Мы разом притихли и подтянулись, но ненадолго. Солнышко сияло так ласково с голубого неба, воробьи так весело чирикали, предвещая скорую весну, и жизнь кипела в нас неудержимым потоком, сдержать который не могли бы никакие земные силы. Мы восторгались всем – и игрушками, и сластями, и каруселями, и толпою.
М-lle Еленина сама точно смягчилась немного, потому что уже не с прежним сухим величием слушала нашу болтовню. Ей, должно быть, вспомнилось также ее светлое прошлое, когда она такой же молоденькой жизнерадостной институткой ездила на балаганы в экипаже, присланном от Двора.
И вдруг…
Нет, я никогда не забуду этой минуты… Вдруг оглушительный выстрел раздался в карете, и Белка как подстреленная упала ничком к нашим ногам.
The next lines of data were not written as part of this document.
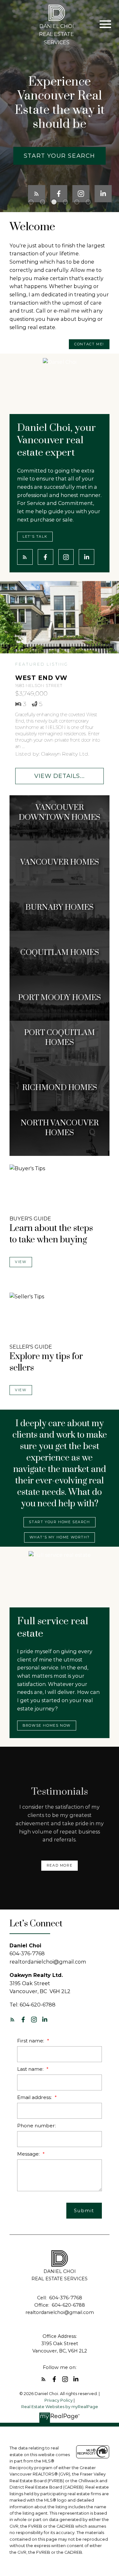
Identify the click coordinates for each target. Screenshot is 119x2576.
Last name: (31, 2069)
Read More (59, 1865)
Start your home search (59, 1522)
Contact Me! (89, 344)
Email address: (35, 2097)
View (20, 1262)
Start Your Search (59, 155)
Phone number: (36, 2126)
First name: (31, 2041)
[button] (59, 156)
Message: (29, 2154)
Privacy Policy (58, 2400)
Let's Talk (35, 537)
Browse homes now (47, 1725)
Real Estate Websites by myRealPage (59, 2406)
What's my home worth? (60, 1537)
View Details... (59, 775)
– Взрыв! – отчаянно завопила Еленина и, схватив Бельскую за руку, простонала, сама чуть живая от страха: – Вы ранены? Убиты? Боже мой!
Но Белка была отнюдь не ранена; по крайней мере, то, что текло по ее рукам и «клеке», нельзя было назвать кровью, сочившейся из раны.
Это были… щи, кислые щи, пригретые под зимним платьем сидевшей на них девочки, разорвавшие бутылку и вылившиеся из нее.
К сожалению, мы поняли это слишком поздно… С Бельской сделалась форменная истерика и по приезде в институт ее отвели в лазарет.
Этот испуг и спас девочку… Maman ничего не узнала о случае с кислыми щами, и Еленина ограничилась собственным «домашним» наказанием, оставив виновницу взрыва без передника на целый день.
Радостное, так весело начавшееся вербное воскресенье могло бы окончиться очень плохо для неисправимой шалуньи Бельской.